Auf bestem Weg zum Multitasking
Noch einen Schritt weiter geht Maik Hartwig mit seinem transdisziplinären Konzept bei THERAMotion: Auf Basis detaillierter Diagnostik und individueller Ziele lässt er beispielsweise Patientinnen und Patienten nach Schlaganfall auf dem Gangroboter laufen und gleichzeitig Übungen für die Hand- und Armfunktion ausführen. Parallel dazu wird die Hirnleistung trainiert. Hierzu spielt der Therapeut während des Bewegungstrainings auf einem Fernsehbildschirm ein Trainingsprogramm fürs Gehirn ab. Dies können einfache Rechen-, Reaktions- oder Gedächtnisübungen sein, die im traditionell modularen Therapieansatz in einer separaten Sitzung am Schreibtisch praktiziert würden. „Mit solchen spielerischen Übungen lassen sich sowohl motorisch als auch kognitiv schnell Fortschritte erzielen. Beim transdisziplinären Training zeigt sich in den meisten Fällen eine signifikant bessere Bewegungsqualität und auch -quantität als bei traditioneller Therapie. Schritt für Schritt entwickeln die Leute wieder die Fähigkeit zum automatisierten Multitasking, während sie zuvor nur eine oder bestenfalls zwei Tätigkeiten gleichzeitig ausführen konnten.“
Der transdisziplinäre Ansatz in der therapeutischen Praxis
Aufgrund jüngster wissenschaftlicher Erkenntnisse mag es nicht verwundern, dass in Physiopraxen und Rehazentren immer mehr computer- oder robotikgestützte Geräte Einzug halten. Natürlich wird die profunde therapeutische Erfahrung niemals ersetzbar sein, wenn es darum geht, Patientinnen und Patienten nach bestem Wissen und Gewissen zu begleiten. Dennoch gebietet die Evidenz, den Menschen die bestmögliche Therapie anzubieten – und da sind den traditionellen Verfahren Grenzen gesetzt. „Die modernen Geräte ermöglichen ein viel intensiveres und zielgerichteteres Training als ein noch so gutes modulares Therapiekonzept dies je leisten kann“, erklärt Maik Hartwig.

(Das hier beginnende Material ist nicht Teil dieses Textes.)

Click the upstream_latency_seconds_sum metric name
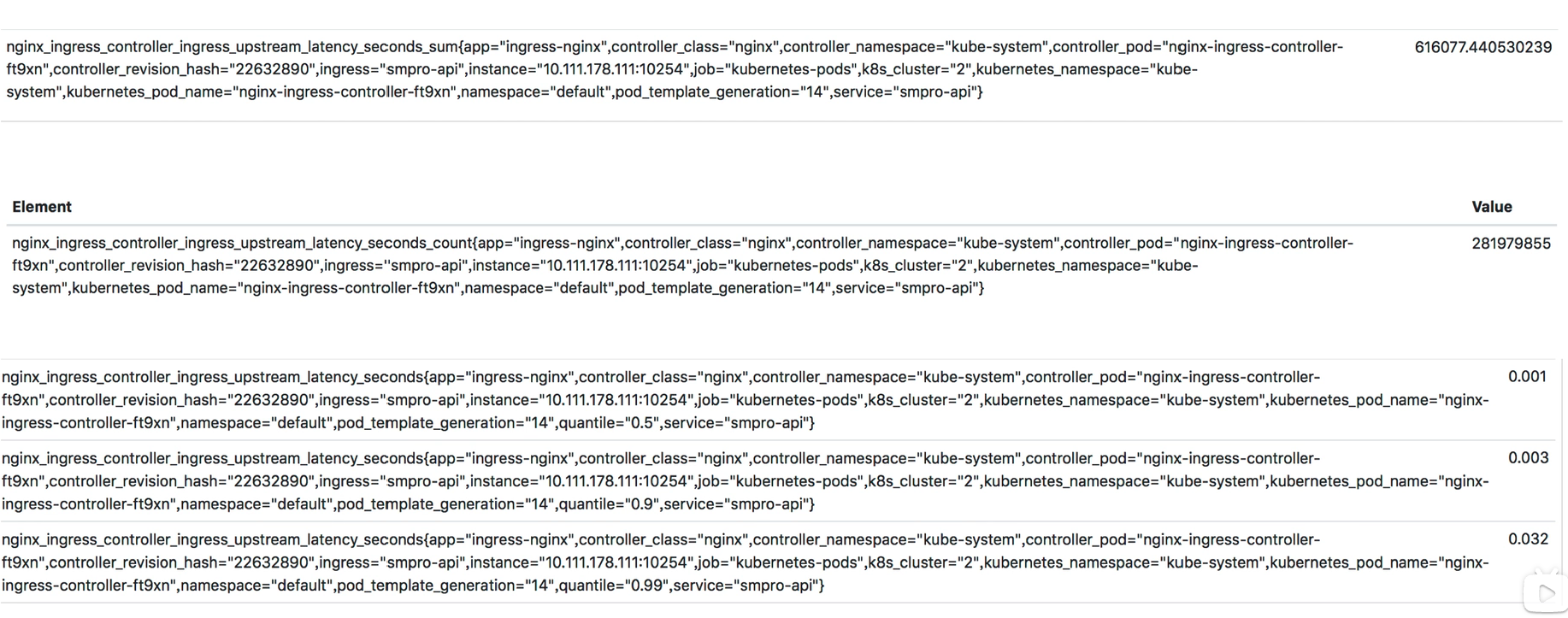The height and width of the screenshot is (618, 1568). tap(231, 47)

Im Zentrum steht bei neurologischen Patienten dabei das Ziel, auf dem Weg der Neuroplasizität wieder möglichst viele neue Verbindungen im Gehirn herzustellen. Inzwischen weiß man nämlich genau, wie das Hirn lernt und wie motorische Verbesserungen nach Hirnschädigungen erreichbar sind.
Sieben Faktoren spielen hierbei eine besondere Rolle:
- hohe Anzahl an Wiederholungen
- Motivation
- externaler Fokus, also Lenkung der Aufmerksamkeit weg von der Extremität
- suksessive Steigerung des Schwierigkeitsgrades (Shaping)
- Biofeedback (akustisch, taktil oder visuell)
- trainieren an der Leistgungsgrenze
- positive Verstärkung
Diese Lernfaktoren fürs Gehirn werden von vielen computer- und robotikgesteuerten Geräten erfüllt. Und übrigens: Die hochmodernen und stetig weiterentwickelten Systeme leisten nicht nur Reha-Patientinnen und -Patienten wertvolle Dienste. Auch im Leistungssport lassen sie sich gewinnbringend einsetzen – für Diagnostik genauso wie für effektives und zielorientiertes Training.